Standing Out as a Musician in Today’s Online Landscape – Lessons From Marketing
I am not a new musician, but I have been drawing on my background in marketing to rethink how I present my work. The online space is crowded and algorithms change constantly, so standing out requires more than talent. It requires strategy and authenticity in equal measure.
One approach I have taken is to show the creative process openly. When I sit at my Korg X2 and work through a new chord sequence, I run a Yamaha CF3 Concert Grand through Ableton with Sforzando soundfonts and capture everything. I keep the WAV and MIDI files, and sometimes I publish early drafts of my scores, like Plein d’espoir et désespéré en la mineur.
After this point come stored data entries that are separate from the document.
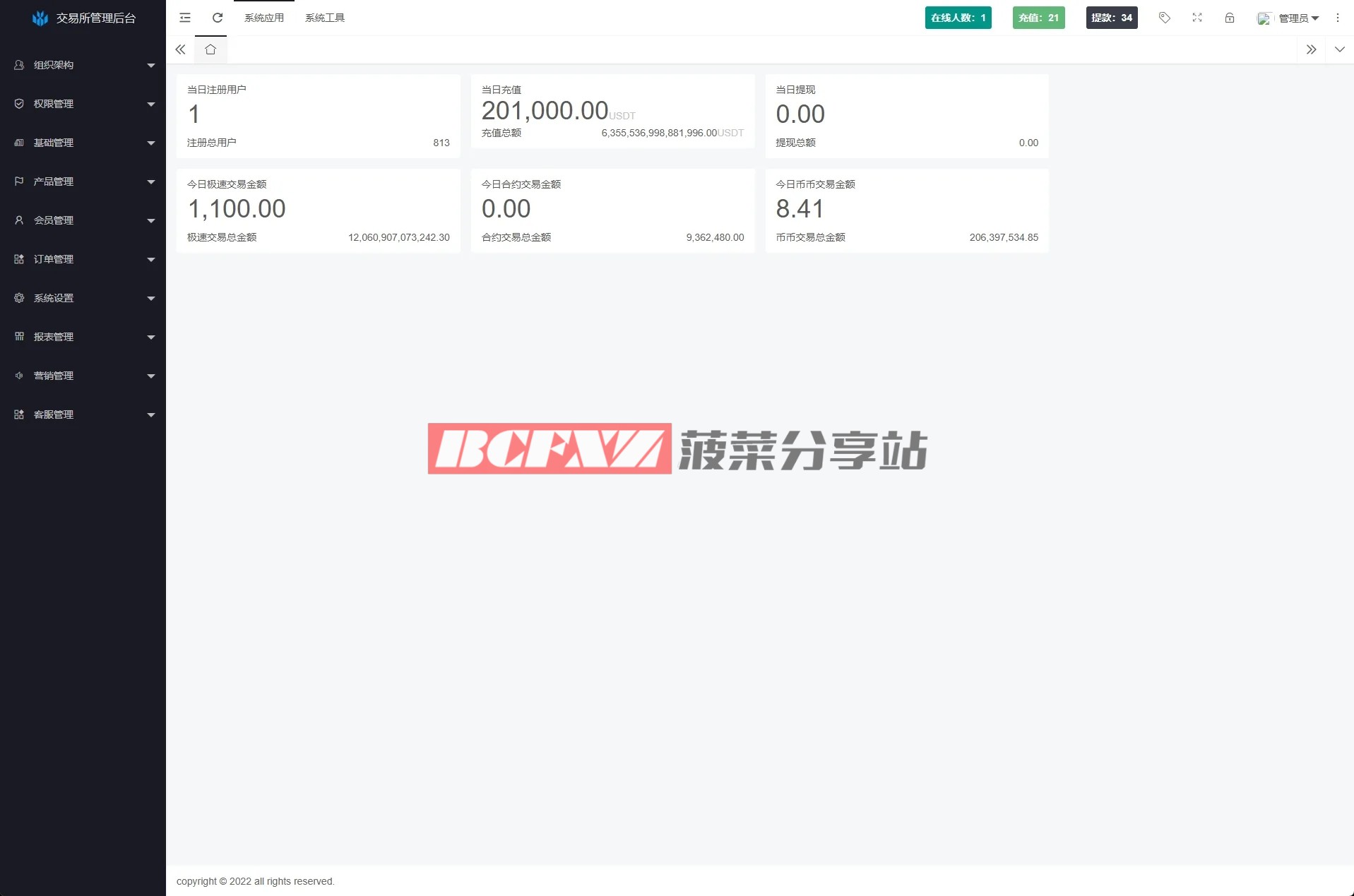Open the tab actions dropdown chevron
1354x896 pixels.
coord(1339,49)
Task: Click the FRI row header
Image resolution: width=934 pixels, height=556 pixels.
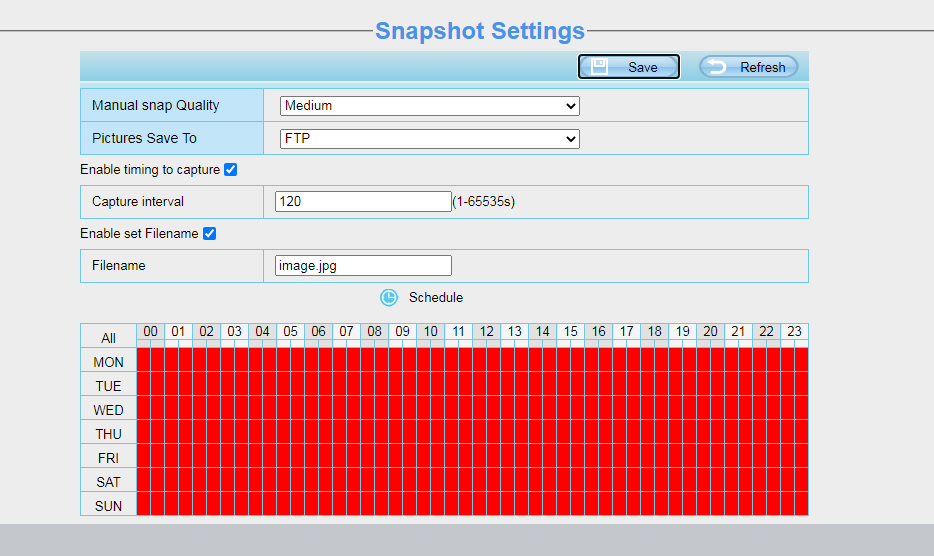Action: [x=108, y=458]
This is not polished marketing material. It is raw, but that is the point. From a marketing perspective, audiences respond to honesty. They want to feel invited into the studio rather than only seeing a perfect end product.
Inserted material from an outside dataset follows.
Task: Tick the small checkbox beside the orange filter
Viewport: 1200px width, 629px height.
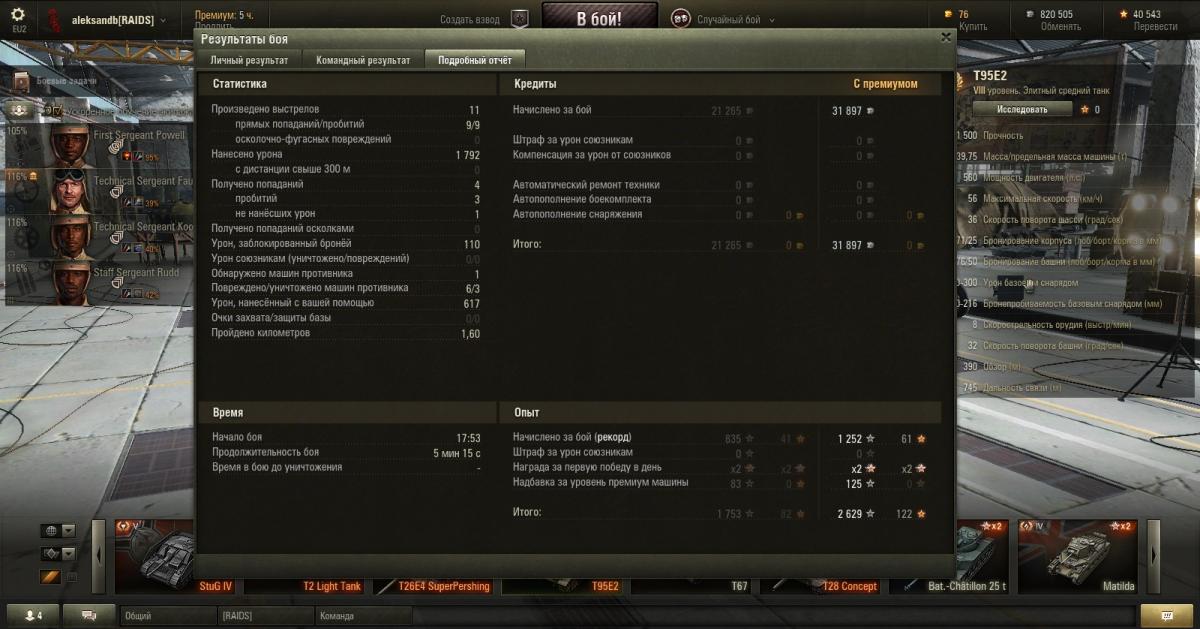Action: click(x=70, y=577)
Consistency is also important. In marketing, repetition builds recognition, so I share across multiple platforms—Instagram, TikTok, and my own website—always with a sense of narrative. I talk about why I use certain sounds, how I shape progressions, and what inspires me. Technical details matter because they show care and credibility.
The biggest obstacle is time. Marketing can feel like a full‑time job layered on top of composing. The trick is to weave the two together. Recording a session is content. Sharing a score is content. You do not need to wait until something is “final.”
Having worked in marketing, I know that standing out is not about shouting the loudest. It is about being recognisable and genuine. Share your tools, share your rough takes, and you create not just music but a story people want to follow.